Zabbix monitoring

Notice: Page may contain affiliate links for which we may earn a small commission through services like Amazon Affiliates or Skimlinks.

ehorn

Active Member
Jun 21, 2012
342
52
28
Thanks for mentioning this Patrick...

While these types of tools are not in my professional domain, I definitely want to play with this in the lab...

Bumped for interest...
 

Deslok

Well-Known Member
Jul 15, 2015
1,122
125
63
34
deslok.dyndns.org
Thanks for mentioning this Patrick...

While these types of tools are not in my professional domain, I definitely want to play with this in the lab...

Bumped for interest...
Try the prebuilt appliance for lab use they're super quick to deploy and test that way
 

briandm81

Active Member
Aug 31, 2014
300
68
28
42
So how has Zabbix 3.0 been for people? I had a VM on my lab run out of space, so I'm looking at deploying the appliance and trying it out. Thoughts? Guidance?
 

wildchild

Active Member
Feb 4, 2014
389
57
28
Well.. we use it as our main monitoring system.
If i were you i would use auto discovery as much as possible both in network and templates.
Make sure you system has enough storage and you use varnish or another cacher as front end.
Make sure you spawn enough pingers , discoverers etc.
Try to seperate mariadb/mysql from the front and zabbix back end
Mysql/mariadb will grow fast so make sure you set you house keeping with enough thought
 
  • Like
Reactions: Patrick

dba

Moderator
Feb 20, 2012
1,477
184
63
San Francisco Bay Area, California, USA
Just wondering if we have anyone here who is a Zabbix guru or knows someone who is. I want to see if I can hire someone to setup Zabbix in the lab and do a few tutorials. I have the pre-configured Zabbix VM up and running but a bit of a learning curve.
Zabbix graphing is really primitive. Check out Grafana when the built-in stuff gets too annoying for you. They have a pretty nice Zabbix plug-in.
 
  • Like
Reactions: Patrick

Jb boin

Member
May 26, 2016
49
16
8
36
Grenoble, France
www.phpnet.org
For a way better use of disk space and memory i use the TokuDB storage engine (available on MariaDB and Percona MySQL) which compresses the datas on disk and memory and its use of fractal indexes instead of classical B-Tree ones gives very good result on huge tables (with millions of rows).
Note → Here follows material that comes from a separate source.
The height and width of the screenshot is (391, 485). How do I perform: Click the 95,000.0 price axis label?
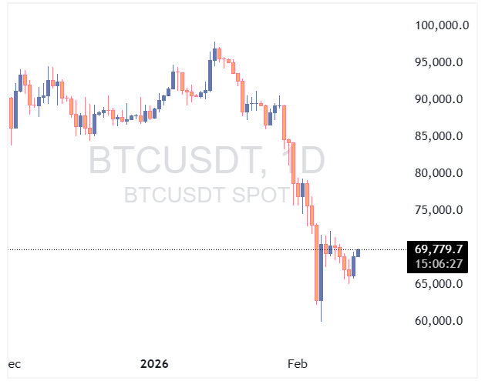[440, 62]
I use it for the "history", "history_uint", "trends" and "trends_uint" tables which in my case have more than 316 milion rows, 430 million rows, 14 milion rows and 51 milion rows on my main Zabbix server.

I dont remember the exact figures but using TokuDB default zlib compression made these tables between 3 and 10 times smaller than using InnoDB and at least 1.5 times smaller than InnoDB with "row_format=compressed" (which was also way slower).

Other available compression types : TokuDB System Variables


Please note that the "tokudb_cache_size" variable which is the equivalent of the "innodb_cache_size" for InnoDB has a default value of 50% of the system memory, which is rarely optimum.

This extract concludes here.